How many lines in the records below contain the string "height"? Reply with the number only.

======

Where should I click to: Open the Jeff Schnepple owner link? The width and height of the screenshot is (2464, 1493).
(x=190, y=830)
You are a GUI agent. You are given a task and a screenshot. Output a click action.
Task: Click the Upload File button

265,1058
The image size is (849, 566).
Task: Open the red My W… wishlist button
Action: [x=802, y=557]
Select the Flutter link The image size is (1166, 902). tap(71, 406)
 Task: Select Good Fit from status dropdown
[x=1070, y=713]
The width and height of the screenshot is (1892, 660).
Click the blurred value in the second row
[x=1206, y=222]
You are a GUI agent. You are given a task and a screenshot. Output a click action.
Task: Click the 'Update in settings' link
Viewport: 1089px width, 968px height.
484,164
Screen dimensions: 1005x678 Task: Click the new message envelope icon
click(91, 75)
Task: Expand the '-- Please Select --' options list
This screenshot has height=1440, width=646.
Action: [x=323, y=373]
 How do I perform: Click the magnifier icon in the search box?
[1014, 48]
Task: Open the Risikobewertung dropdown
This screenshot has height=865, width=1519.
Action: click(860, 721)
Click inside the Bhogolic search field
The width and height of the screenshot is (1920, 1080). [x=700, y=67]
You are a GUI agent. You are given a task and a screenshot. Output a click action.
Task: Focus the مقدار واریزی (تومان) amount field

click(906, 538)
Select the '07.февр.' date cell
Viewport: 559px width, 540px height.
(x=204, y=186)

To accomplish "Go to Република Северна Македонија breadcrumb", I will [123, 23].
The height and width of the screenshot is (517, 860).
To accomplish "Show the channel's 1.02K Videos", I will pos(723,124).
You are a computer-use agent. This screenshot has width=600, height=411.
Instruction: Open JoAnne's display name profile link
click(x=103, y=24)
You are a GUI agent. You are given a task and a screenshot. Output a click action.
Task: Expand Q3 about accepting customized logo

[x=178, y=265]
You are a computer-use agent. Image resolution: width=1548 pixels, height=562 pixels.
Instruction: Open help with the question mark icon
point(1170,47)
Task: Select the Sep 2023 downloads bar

======

• Worked answer:
10